Pour le côté découverte, c’est Marie-Laure Antunez, agent pénitentiaire et formatrice à Saint-Etienne et Le Puy-en-Velay, qui présente la chair de cette profession particulière et les postures à adopter pour remplir les missions. « On ne doit jamais juger, insiste-elle. Ce sont aux magistrats de le faire. Nous, nous sommes là pour faire appliquer les peines et que tout se passe bien ; et pour les prisonniers et pour les équipes d’agents pénitentiaires. ». Elle continue : «  Il faut savoir aussi que les missions d’un agent sont très nombreuses. Bien sûr, il y a la surveillance des condamnés mais nous pouvons aussi établir les mains courantes, faire de la vidéo surveillance, pratiquer du secours à la personne et bien d’autres ».

Photo par Nicolas Defay

« Nous sommes en fait une grande famille »

Philippe Maître appuie l’argument sur la cohésion de groupe qui s’avère indispensable derrière les murs. « C’est comme si nous étions tous sur un même bateau, image-t-il. Quand la mer est calme, tout le monde en profite. Quand elle est démontée, nous la subissons tous. Les agents veillent les uns sur les autres. » Marie-Laure Antunez complète ses propos : « Nous sommes en fait une grande famille. Tout seul, on ne fait jamais rien. Même si nous avons des soucis dans nos vies personnelles, nous en parlons entre nous ou avec des psychologues formés. Très souvent, les préoccupations dans nos vies se reflètent sur notre activité professionnelle et peut faire flancher le bateau en totalité ».

« Les agents femmes apaisent naturellement les prisonniers car elles sont plus dans le dialogue »

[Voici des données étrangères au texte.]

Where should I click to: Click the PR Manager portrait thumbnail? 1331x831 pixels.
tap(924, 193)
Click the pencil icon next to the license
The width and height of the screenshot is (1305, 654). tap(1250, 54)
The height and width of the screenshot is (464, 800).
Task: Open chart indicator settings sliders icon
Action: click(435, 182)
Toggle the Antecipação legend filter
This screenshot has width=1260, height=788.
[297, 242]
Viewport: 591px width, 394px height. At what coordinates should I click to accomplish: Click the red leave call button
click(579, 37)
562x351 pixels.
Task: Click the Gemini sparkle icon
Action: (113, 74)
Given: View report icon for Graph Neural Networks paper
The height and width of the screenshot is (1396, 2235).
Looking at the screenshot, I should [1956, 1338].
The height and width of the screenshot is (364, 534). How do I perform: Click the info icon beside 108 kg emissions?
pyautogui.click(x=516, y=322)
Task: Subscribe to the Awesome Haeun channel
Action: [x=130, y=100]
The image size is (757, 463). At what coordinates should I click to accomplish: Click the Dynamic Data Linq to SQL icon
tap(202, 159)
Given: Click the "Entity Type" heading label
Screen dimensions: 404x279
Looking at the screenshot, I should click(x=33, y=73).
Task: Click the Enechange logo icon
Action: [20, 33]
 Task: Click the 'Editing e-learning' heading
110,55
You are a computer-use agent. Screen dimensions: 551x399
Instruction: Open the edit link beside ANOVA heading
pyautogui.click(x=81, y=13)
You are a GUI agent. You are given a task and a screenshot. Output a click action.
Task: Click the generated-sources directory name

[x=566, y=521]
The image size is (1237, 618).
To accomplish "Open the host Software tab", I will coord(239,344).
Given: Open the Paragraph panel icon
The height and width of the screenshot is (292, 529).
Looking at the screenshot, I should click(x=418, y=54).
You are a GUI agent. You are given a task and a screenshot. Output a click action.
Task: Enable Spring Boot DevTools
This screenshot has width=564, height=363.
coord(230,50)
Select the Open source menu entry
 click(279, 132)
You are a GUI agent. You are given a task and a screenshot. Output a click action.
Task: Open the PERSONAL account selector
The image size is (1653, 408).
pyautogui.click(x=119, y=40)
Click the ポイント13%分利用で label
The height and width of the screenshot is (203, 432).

Concernant la féminisation de cette profession, Marie-Laure Antunez assure qu’elle se développe mais que que la parité ne sera jamais effective. « En France, il y a environ 2 500 femmes condamnées pour 66 000 hommes. Or, ce ne sera jamais une femme qui fera par exemple la fouille corporelle d’un condamné masculin. »
Malgré cette réalité, Philippe Maître souligne l’importance des femmes dans le métier. « Elles ont un comportement différent des hommes. Elles apaisent naturellement les prisonniers car elles sont plus dans le dialogue que la force. » Il ajoute : « Un phénomène se forme très souvent quand c’est une femme agent pénitentiaire qui est en charge d’ouvrir les cellules. Le condamné va prendre plus soin de lui. Il va se peigner, se parfumer. Il y a une sorte de retenue tacite. »
Marie-Laure Antunez mentionne : « Il y a très peu d’agressions envers les agents féminins et très rarement des insultes. Pourquoi ? Car le condamné qui procède ainsi sera très mal vue de la part de ses codétenus et ceci pour le reste de sa peine ».